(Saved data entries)
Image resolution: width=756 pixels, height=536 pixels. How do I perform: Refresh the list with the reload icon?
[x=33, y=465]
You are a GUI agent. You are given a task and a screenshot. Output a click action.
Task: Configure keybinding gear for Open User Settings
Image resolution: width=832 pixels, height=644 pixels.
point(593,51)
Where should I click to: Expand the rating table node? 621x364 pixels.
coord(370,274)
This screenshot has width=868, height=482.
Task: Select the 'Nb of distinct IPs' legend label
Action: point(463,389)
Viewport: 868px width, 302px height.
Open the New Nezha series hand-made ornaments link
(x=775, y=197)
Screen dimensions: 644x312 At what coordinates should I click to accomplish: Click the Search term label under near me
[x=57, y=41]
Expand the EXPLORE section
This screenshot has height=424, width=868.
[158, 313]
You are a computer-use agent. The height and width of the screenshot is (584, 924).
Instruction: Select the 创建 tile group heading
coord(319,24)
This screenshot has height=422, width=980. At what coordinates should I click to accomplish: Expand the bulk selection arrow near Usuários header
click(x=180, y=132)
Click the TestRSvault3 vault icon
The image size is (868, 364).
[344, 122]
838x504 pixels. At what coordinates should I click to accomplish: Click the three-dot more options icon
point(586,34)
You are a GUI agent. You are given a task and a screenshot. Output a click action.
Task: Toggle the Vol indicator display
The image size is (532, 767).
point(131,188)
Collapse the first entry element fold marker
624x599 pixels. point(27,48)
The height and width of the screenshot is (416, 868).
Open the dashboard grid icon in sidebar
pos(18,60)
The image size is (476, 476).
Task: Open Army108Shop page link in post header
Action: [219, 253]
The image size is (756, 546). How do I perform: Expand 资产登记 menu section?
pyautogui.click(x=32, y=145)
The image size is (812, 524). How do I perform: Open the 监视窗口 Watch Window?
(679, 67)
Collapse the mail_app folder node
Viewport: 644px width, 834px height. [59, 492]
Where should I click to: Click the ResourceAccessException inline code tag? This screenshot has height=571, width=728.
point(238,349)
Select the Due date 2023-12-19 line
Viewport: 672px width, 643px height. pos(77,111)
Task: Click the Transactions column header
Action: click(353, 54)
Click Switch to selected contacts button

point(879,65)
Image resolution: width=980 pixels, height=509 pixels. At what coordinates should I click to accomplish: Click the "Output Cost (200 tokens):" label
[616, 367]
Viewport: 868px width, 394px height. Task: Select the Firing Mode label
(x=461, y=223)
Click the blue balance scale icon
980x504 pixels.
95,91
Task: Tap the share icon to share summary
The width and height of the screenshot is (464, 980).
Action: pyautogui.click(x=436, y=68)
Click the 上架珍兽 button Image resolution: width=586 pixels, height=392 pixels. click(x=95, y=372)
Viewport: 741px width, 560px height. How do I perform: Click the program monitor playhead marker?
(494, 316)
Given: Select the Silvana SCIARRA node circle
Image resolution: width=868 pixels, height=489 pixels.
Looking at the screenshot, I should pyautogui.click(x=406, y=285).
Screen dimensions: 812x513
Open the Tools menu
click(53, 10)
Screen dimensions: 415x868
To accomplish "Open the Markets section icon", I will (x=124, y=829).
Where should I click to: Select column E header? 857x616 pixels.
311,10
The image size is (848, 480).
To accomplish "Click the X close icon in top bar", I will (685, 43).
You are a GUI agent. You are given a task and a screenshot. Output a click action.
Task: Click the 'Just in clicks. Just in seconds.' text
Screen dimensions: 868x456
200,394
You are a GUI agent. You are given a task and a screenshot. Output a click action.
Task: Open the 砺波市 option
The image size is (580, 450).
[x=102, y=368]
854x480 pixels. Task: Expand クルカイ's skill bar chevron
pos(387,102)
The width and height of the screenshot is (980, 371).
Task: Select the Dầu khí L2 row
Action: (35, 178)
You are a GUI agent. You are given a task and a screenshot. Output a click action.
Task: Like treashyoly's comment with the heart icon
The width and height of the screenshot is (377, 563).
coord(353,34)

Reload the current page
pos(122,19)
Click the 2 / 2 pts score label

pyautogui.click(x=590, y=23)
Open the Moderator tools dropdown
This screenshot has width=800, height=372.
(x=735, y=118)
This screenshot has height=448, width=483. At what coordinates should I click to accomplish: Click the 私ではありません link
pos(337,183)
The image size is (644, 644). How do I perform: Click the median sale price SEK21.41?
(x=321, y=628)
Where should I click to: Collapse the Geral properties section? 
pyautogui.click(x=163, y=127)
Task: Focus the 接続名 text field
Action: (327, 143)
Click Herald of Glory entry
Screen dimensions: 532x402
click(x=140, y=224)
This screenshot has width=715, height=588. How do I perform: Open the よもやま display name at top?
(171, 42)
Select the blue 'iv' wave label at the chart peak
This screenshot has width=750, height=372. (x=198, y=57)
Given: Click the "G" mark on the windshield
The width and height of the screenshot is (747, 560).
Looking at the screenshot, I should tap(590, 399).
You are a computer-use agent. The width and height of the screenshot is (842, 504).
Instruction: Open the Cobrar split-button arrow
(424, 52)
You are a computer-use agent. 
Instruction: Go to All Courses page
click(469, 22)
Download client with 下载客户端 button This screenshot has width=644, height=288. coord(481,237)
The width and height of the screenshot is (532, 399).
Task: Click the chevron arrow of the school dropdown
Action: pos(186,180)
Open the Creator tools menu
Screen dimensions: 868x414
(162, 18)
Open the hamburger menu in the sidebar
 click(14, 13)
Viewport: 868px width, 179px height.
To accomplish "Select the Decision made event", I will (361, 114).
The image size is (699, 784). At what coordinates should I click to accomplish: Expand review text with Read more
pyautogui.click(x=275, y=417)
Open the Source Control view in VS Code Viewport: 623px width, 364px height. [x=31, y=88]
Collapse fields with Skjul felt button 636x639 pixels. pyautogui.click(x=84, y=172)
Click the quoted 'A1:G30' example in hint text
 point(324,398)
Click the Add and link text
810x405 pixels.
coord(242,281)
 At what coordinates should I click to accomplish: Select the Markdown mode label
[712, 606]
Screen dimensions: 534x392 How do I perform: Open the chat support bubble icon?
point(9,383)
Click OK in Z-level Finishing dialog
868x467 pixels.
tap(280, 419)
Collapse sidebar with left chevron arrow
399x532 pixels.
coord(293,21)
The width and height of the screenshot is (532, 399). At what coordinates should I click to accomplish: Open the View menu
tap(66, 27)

### YOUR GOAL
Go through the data line by line and work out how many lines contain "computer". Give only that number.

### ANSWER BELOW
3